> Selected excerpt:
-*-

Friday, November 5, 2010

TDirect2DCanvas Performance

A question about the performance of TDirect2DCanvas was brought to my attention on Stack Overflow the other day and I decided to answer it. Check it out here. Hopefully this solves some of the mystery around the performance issues of Direct2D. Direct2D really is cool.

6 comments:

Tiago said...

Hi Chris,
That really was helpful and I updated my question according to your suggestion of disabling anti-aliasing.

But, as you can see, GDI is in fact still faster, and there's not quality improvement to use Direct2D, as it's also aliased.

The problem is that in my case those milliseconds accumulate to be actually noticeable (there are some situations in which GDI takes about 2 seconds to draw everything).

Thanks and god bless!

Chris Bensen said...

@Tiago - glad the answer helped. Did you try creating the geometry beforehand? That will also speed things up. When I did that I got better results from Direct2D than GDI. I'm also not sure if BeginPaint and EndPaint need to be called.

Xepol said...

I can't speeak to XE yet, but in 2010 TDirect2DCanvas is a kludge. It sort of works, but it ignores a LOT of issues related to making Direct2D work correctly, but it also hides result codes, such as when you need to recreate your bitmaps.

Arnaud said...

What about GDI+ speed, in comparison?

We wrote a free unit, able to render any VCL TCanvas content (using a TMetaFile) using the GDI+ engine. In practice, performance was very good, and anti-aliaising was on...

See http://synopse.info/forum/viewtopic.php?id=10

Marko said...

I'm looking into using AGG (AntiGrain) for graphics. I haven't done any benchmarks but it seems to be quite fast. It also supports subpixels which is really nice.

Just a tip for those looking alternatives ;)

Arnaud said...

AGG is nice, and performance is great!
Graphics32 is not a bad choice.
Both are pure Delphi open source units.
But none is TCanvas compatible, as far as I remember.

-*-

> Dataset section:

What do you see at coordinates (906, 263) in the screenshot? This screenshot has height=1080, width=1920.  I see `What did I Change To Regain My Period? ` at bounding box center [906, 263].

-*-

> Problems to work on:
1. From the TDirect2DCanvas post, copy the stretch from "But, as you" through "to draw everything)." word for word.
2. Answer these questions from the TDirect2DCanvas post:
(a) On what site was the question about TDirect2DCanvas performance raised?
(b) In Tiago's case, about how long does GDI take to draw everything in some situations?
(c) Which two graphics options does Arnaud describe as pure Delphi open source units?

> Expected responses:
1.
But, as you can see, GDI is in fact still faster, and there's not quality improvement to use Direct2D, as it's also aliased.

The problem is that in my case those milliseconds accumulate to be actually noticeable (there are some situations in which GDI takes about 2 seconds to draw everything).

2.
(a) Stack Overflow.
(b) About 2 seconds.
(c) AGG and Graphics32.